* Task item *
Line filter on the word "blue": copy each matching line from the entries.

****

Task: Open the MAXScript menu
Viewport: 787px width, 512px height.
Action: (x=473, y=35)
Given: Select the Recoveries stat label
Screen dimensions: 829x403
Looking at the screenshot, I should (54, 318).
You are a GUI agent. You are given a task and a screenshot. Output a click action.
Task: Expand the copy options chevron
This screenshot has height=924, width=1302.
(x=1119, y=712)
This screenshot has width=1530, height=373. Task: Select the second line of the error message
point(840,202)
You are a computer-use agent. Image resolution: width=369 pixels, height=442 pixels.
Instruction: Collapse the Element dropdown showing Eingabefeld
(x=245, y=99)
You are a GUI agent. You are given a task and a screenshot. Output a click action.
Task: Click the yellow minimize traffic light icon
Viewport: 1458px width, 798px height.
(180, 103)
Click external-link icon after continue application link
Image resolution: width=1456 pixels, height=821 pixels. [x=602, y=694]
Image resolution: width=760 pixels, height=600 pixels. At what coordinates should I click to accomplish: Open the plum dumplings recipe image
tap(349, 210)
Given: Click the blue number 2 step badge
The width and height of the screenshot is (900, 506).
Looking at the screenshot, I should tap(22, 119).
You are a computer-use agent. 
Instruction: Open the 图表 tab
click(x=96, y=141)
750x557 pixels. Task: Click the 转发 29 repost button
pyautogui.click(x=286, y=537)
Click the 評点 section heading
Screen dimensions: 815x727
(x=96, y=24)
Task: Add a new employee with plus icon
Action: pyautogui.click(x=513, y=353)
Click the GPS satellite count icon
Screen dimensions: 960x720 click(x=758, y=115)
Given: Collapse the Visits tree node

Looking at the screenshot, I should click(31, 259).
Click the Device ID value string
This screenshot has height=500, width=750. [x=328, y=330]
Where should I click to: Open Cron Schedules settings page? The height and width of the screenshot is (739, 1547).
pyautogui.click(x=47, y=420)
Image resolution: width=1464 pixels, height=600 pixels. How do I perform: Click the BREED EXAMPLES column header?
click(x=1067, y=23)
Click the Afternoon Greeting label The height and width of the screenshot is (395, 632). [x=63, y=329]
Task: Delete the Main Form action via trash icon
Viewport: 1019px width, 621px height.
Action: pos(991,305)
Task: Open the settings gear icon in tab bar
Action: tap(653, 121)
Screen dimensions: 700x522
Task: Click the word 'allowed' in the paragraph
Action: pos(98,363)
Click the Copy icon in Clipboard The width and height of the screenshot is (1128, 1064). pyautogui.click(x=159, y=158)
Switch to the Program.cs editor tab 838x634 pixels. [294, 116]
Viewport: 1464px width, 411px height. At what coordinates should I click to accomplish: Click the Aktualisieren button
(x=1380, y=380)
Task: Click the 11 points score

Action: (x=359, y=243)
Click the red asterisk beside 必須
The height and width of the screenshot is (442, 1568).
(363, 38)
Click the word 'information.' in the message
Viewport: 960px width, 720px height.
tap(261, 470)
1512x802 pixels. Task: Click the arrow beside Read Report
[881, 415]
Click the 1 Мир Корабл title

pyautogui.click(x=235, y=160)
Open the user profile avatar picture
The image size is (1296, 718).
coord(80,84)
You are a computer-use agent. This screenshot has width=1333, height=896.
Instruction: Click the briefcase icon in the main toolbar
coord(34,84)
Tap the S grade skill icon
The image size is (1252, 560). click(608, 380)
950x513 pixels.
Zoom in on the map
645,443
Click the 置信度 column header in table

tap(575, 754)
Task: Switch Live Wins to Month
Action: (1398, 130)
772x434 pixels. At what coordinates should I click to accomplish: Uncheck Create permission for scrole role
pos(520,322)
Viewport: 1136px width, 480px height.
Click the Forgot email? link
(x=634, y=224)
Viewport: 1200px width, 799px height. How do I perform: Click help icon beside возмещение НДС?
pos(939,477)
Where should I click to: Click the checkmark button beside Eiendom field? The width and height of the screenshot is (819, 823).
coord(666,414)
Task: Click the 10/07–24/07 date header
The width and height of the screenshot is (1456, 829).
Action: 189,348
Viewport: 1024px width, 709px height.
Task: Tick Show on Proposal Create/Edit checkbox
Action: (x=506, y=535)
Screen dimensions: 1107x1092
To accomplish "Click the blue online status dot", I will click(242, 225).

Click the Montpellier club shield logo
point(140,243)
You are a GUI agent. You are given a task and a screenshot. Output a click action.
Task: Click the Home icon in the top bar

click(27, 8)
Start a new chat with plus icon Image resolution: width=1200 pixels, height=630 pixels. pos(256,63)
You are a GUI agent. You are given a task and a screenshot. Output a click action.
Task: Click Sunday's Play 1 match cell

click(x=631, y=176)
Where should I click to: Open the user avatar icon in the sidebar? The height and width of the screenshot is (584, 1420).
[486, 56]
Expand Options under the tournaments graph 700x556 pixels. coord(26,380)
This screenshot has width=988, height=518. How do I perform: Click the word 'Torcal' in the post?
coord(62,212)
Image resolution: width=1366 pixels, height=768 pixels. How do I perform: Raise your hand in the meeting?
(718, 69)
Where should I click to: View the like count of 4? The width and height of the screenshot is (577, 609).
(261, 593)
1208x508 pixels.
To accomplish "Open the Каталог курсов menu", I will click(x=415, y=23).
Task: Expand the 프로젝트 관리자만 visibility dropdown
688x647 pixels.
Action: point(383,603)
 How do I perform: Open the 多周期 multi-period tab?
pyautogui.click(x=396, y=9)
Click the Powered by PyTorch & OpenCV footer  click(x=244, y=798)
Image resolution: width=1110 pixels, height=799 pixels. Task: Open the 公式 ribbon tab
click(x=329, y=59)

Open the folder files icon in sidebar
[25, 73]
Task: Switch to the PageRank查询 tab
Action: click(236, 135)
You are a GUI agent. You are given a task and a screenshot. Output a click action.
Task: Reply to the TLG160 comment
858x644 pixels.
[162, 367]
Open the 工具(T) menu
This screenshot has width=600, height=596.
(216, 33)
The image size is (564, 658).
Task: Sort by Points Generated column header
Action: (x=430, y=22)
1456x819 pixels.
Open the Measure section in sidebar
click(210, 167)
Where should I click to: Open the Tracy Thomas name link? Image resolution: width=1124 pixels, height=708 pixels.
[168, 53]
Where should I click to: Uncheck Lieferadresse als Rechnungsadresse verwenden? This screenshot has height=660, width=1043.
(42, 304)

****

* Result for this task *
Given: Click the blue number 2 step badge
To accomplish "Click the blue online status dot", I will click(242, 225).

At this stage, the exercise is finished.